> **Task**:
For this exercise, print all of the entries exactly as given.
===== Exercise inputs
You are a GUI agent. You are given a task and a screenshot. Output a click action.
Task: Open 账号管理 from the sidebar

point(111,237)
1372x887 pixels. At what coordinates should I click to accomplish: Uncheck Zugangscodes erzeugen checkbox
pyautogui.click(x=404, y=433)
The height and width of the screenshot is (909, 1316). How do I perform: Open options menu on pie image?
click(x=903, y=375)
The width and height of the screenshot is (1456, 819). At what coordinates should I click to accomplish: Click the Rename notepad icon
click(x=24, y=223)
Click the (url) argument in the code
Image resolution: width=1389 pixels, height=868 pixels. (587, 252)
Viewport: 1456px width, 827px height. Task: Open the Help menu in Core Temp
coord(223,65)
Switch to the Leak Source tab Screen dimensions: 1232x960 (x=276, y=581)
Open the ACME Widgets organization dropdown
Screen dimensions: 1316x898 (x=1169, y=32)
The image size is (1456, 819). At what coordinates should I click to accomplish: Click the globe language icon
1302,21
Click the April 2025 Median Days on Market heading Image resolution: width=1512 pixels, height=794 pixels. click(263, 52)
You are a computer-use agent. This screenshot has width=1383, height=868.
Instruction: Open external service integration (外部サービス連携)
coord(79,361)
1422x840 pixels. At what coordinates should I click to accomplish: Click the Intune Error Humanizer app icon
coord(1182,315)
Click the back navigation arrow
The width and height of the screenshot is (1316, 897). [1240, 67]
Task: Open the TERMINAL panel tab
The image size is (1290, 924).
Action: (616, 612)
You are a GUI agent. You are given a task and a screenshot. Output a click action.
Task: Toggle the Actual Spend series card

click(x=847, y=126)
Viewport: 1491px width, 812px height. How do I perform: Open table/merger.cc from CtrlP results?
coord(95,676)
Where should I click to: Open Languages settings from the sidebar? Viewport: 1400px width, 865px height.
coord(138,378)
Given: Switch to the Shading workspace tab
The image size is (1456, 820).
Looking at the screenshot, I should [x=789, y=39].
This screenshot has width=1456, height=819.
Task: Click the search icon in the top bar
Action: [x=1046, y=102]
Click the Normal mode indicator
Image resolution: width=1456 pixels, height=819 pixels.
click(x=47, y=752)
==========
> **Solution to this problem**:
You are a GUI agent. You are given a task and a screenshot. Output a click action.
Task: Open 账号管理 from the sidebar

point(111,237)
1372x887 pixels. At what coordinates should I click to accomplish: Uncheck Zugangscodes erzeugen checkbox
pyautogui.click(x=404, y=433)
The height and width of the screenshot is (909, 1316). How do I perform: Open options menu on pie image?
click(x=903, y=375)
The width and height of the screenshot is (1456, 819). At what coordinates should I click to accomplish: Click the Rename notepad icon
click(x=24, y=223)
Click the (url) argument in the code
Image resolution: width=1389 pixels, height=868 pixels. (587, 252)
Viewport: 1456px width, 827px height. Task: Open the Help menu in Core Temp
coord(223,65)
Switch to the Leak Source tab Screen dimensions: 1232x960 (x=276, y=581)
Open the ACME Widgets organization dropdown
Screen dimensions: 1316x898 (x=1169, y=32)
The image size is (1456, 819). At what coordinates should I click to accomplish: Click the globe language icon
1302,21
Click the April 2025 Median Days on Market heading Image resolution: width=1512 pixels, height=794 pixels. click(263, 52)
You are a computer-use agent. This screenshot has width=1383, height=868.
Instruction: Open external service integration (外部サービス連携)
coord(79,361)
1422x840 pixels. At what coordinates should I click to accomplish: Click the Intune Error Humanizer app icon
coord(1182,315)
Click the back navigation arrow
The width and height of the screenshot is (1316, 897). [1240, 67]
Task: Open the TERMINAL panel tab
The image size is (1290, 924).
Action: (616, 612)
You are a GUI agent. You are given a task and a screenshot. Output a click action.
Task: Toggle the Actual Spend series card

click(x=847, y=126)
Viewport: 1491px width, 812px height. How do I perform: Open table/merger.cc from CtrlP results?
coord(95,676)
Where should I click to: Open Languages settings from the sidebar? Viewport: 1400px width, 865px height.
coord(138,378)
Given: Switch to the Shading workspace tab
The image size is (1456, 820).
Looking at the screenshot, I should [x=789, y=39].
This screenshot has width=1456, height=819.
Task: Click the search icon in the top bar
Action: [x=1046, y=102]
Click the Normal mode indicator
Image resolution: width=1456 pixels, height=819 pixels.
click(x=47, y=752)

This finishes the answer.